Stored records:
----

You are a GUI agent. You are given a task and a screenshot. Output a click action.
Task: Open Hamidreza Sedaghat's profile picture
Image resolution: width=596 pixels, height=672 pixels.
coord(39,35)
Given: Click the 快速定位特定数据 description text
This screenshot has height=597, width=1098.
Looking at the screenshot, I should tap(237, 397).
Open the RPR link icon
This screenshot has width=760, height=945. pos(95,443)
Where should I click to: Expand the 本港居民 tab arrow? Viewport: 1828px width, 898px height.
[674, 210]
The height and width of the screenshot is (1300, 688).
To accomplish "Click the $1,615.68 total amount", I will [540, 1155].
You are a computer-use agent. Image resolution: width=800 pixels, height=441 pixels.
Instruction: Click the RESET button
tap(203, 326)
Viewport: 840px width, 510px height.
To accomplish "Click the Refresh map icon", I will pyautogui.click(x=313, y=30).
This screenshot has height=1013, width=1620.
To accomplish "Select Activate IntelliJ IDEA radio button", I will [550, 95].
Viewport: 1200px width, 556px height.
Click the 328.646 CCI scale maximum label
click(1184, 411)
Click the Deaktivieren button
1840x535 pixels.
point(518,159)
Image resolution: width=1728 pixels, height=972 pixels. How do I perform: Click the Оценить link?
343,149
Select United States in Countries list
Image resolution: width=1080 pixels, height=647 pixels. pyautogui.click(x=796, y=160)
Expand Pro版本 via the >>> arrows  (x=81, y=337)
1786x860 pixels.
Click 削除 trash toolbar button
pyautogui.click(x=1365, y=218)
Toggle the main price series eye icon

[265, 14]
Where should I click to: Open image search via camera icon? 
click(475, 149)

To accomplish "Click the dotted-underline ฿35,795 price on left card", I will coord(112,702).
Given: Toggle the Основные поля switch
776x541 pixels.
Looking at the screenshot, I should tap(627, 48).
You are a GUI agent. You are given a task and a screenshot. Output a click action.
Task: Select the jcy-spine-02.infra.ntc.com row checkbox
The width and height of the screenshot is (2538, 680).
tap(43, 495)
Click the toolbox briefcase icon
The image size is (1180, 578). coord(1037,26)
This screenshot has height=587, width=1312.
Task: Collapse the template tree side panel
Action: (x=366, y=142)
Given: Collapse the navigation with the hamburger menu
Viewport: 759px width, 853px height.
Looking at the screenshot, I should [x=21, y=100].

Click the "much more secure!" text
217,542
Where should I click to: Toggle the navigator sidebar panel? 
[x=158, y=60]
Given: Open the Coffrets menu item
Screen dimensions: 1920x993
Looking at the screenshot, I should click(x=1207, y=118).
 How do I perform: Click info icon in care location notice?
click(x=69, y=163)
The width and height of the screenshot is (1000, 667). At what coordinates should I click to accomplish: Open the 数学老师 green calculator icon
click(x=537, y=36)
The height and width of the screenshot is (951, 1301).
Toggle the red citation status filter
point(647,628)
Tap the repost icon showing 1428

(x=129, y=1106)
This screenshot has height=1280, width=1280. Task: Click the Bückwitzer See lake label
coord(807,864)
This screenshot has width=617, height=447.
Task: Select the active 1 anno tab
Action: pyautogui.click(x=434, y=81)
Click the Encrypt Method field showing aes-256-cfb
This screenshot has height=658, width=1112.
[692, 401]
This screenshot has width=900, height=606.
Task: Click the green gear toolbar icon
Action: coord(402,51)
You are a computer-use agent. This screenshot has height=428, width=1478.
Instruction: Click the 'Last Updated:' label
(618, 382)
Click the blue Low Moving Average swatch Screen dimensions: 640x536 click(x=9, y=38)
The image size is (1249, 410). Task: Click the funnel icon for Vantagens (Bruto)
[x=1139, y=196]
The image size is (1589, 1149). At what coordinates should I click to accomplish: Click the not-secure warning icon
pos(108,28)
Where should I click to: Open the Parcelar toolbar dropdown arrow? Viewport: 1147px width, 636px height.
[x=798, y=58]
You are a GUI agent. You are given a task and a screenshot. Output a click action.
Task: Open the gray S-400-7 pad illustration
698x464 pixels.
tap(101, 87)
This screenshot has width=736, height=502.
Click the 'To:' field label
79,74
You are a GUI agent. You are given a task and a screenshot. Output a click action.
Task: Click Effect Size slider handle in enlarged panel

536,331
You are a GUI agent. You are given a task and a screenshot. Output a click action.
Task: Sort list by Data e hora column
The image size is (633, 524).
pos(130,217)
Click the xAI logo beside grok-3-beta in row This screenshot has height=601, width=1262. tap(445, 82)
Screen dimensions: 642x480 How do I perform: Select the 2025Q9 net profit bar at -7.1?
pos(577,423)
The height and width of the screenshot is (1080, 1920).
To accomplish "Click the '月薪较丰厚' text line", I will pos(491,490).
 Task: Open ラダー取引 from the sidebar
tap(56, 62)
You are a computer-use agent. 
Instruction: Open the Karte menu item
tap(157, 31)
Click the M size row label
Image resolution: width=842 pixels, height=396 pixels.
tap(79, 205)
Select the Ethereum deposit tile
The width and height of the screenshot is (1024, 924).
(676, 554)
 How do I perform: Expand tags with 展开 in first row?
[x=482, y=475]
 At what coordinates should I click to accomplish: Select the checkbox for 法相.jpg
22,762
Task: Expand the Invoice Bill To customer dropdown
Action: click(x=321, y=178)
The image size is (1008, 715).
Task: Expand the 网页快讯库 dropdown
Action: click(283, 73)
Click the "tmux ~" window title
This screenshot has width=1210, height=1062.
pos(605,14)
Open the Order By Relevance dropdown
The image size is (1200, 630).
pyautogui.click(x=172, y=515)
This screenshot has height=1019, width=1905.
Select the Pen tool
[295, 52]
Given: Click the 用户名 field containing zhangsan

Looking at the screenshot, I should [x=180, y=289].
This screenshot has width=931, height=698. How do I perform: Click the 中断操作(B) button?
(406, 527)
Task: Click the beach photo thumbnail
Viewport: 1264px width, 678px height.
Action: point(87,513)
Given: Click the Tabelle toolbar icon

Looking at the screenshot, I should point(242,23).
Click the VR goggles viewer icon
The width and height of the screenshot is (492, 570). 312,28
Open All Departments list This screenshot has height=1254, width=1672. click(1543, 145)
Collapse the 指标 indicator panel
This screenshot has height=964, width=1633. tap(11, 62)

----

With no alteration of any kind, give the data again in full.

You are a GUI agent. You are given a task and a screenshot. Output a click action.
Task: Open Hamidreza Sedaghat's profile picture
Image resolution: width=596 pixels, height=672 pixels.
coord(39,35)
Given: Click the 快速定位特定数据 description text
This screenshot has height=597, width=1098.
Looking at the screenshot, I should tap(237, 397).
Open the RPR link icon
This screenshot has width=760, height=945. pos(95,443)
Where should I click to: Expand the 本港居民 tab arrow? Viewport: 1828px width, 898px height.
[674, 210]
The height and width of the screenshot is (1300, 688).
To accomplish "Click the $1,615.68 total amount", I will [540, 1155].
You are a computer-use agent. Image resolution: width=800 pixels, height=441 pixels.
Instruction: Click the RESET button
tap(203, 326)
Viewport: 840px width, 510px height.
To accomplish "Click the Refresh map icon", I will pyautogui.click(x=313, y=30).
This screenshot has height=1013, width=1620.
To accomplish "Select Activate IntelliJ IDEA radio button", I will [550, 95].
Viewport: 1200px width, 556px height.
Click the 328.646 CCI scale maximum label
click(1184, 411)
Click the Deaktivieren button
1840x535 pixels.
point(518,159)
Image resolution: width=1728 pixels, height=972 pixels. How do I perform: Click the Оценить link?
343,149
Select United States in Countries list
Image resolution: width=1080 pixels, height=647 pixels. pyautogui.click(x=796, y=160)
Expand Pro版本 via the >>> arrows  (x=81, y=337)
1786x860 pixels.
Click 削除 trash toolbar button
pyautogui.click(x=1365, y=218)
Toggle the main price series eye icon

[265, 14]
Where should I click to: Open image search via camera icon? 
click(475, 149)

To accomplish "Click the dotted-underline ฿35,795 price on left card", I will coord(112,702).
Given: Toggle the Основные поля switch
776x541 pixels.
Looking at the screenshot, I should tap(627, 48).
You are a GUI agent. You are given a task and a screenshot. Output a click action.
Task: Select the jcy-spine-02.infra.ntc.com row checkbox
The width and height of the screenshot is (2538, 680).
tap(43, 495)
Click the toolbox briefcase icon
The image size is (1180, 578). coord(1037,26)
This screenshot has height=587, width=1312.
Task: Collapse the template tree side panel
Action: (x=366, y=142)
Given: Collapse the navigation with the hamburger menu
Viewport: 759px width, 853px height.
Looking at the screenshot, I should [x=21, y=100].

Click the "much more secure!" text
217,542
Where should I click to: Toggle the navigator sidebar panel? 
[x=158, y=60]
Given: Open the Coffrets menu item
Screen dimensions: 1920x993
Looking at the screenshot, I should click(x=1207, y=118).
 How do I perform: Click info icon in care location notice?
click(x=69, y=163)
The width and height of the screenshot is (1000, 667). At what coordinates should I click to accomplish: Open the 数学老师 green calculator icon
click(x=537, y=36)
The height and width of the screenshot is (951, 1301).
Toggle the red citation status filter
point(647,628)
Tap the repost icon showing 1428

(x=129, y=1106)
This screenshot has height=1280, width=1280. Task: Click the Bückwitzer See lake label
coord(807,864)
This screenshot has width=617, height=447.
Task: Select the active 1 anno tab
Action: pyautogui.click(x=434, y=81)
Click the Encrypt Method field showing aes-256-cfb
This screenshot has height=658, width=1112.
[692, 401]
This screenshot has width=900, height=606.
Task: Click the green gear toolbar icon
Action: coord(402,51)
You are a computer-use agent. This screenshot has height=428, width=1478.
Instruction: Click the 'Last Updated:' label
(618, 382)
Click the blue Low Moving Average swatch Screen dimensions: 640x536 click(x=9, y=38)
The image size is (1249, 410). Task: Click the funnel icon for Vantagens (Bruto)
[x=1139, y=196]
The image size is (1589, 1149). At what coordinates should I click to accomplish: Click the not-secure warning icon
pos(108,28)
Where should I click to: Open the Parcelar toolbar dropdown arrow? Viewport: 1147px width, 636px height.
[x=798, y=58]
You are a GUI agent. You are given a task and a screenshot. Output a click action.
Task: Open the gray S-400-7 pad illustration
698x464 pixels.
tap(101, 87)
This screenshot has width=736, height=502.
Click the 'To:' field label
79,74
You are a GUI agent. You are given a task and a screenshot. Output a click action.
Task: Click Effect Size slider handle in enlarged panel

536,331
You are a GUI agent. You are given a task and a screenshot. Output a click action.
Task: Sort list by Data e hora column
The image size is (633, 524).
pos(130,217)
Click the xAI logo beside grok-3-beta in row This screenshot has height=601, width=1262. tap(445, 82)
Screen dimensions: 642x480 How do I perform: Select the 2025Q9 net profit bar at -7.1?
pos(577,423)
The height and width of the screenshot is (1080, 1920).
To accomplish "Click the '月薪较丰厚' text line", I will pos(491,490).
 Task: Open ラダー取引 from the sidebar
tap(56, 62)
You are a computer-use agent. 
Instruction: Open the Karte menu item
tap(157, 31)
Click the M size row label
Image resolution: width=842 pixels, height=396 pixels.
tap(79, 205)
Select the Ethereum deposit tile
The width and height of the screenshot is (1024, 924).
(676, 554)
 How do I perform: Expand tags with 展开 in first row?
[x=482, y=475]
 At what coordinates should I click to accomplish: Select the checkbox for 法相.jpg
22,762
Task: Expand the Invoice Bill To customer dropdown
Action: click(x=321, y=178)
The image size is (1008, 715).
Task: Expand the 网页快讯库 dropdown
Action: click(283, 73)
Click the "tmux ~" window title
This screenshot has width=1210, height=1062.
pos(605,14)
Open the Order By Relevance dropdown
The image size is (1200, 630).
pyautogui.click(x=172, y=515)
This screenshot has height=1019, width=1905.
Select the Pen tool
[295, 52]
Given: Click the 用户名 field containing zhangsan

Looking at the screenshot, I should [x=180, y=289].
This screenshot has width=931, height=698. How do I perform: Click the 中断操作(B) button?
(406, 527)
Task: Click the beach photo thumbnail
Viewport: 1264px width, 678px height.
Action: point(87,513)
Given: Click the Tabelle toolbar icon

Looking at the screenshot, I should point(242,23).
Click the VR goggles viewer icon
The width and height of the screenshot is (492, 570). 312,28
Open All Departments list This screenshot has height=1254, width=1672. click(1543, 145)
Collapse the 指标 indicator panel
This screenshot has height=964, width=1633. tap(11, 62)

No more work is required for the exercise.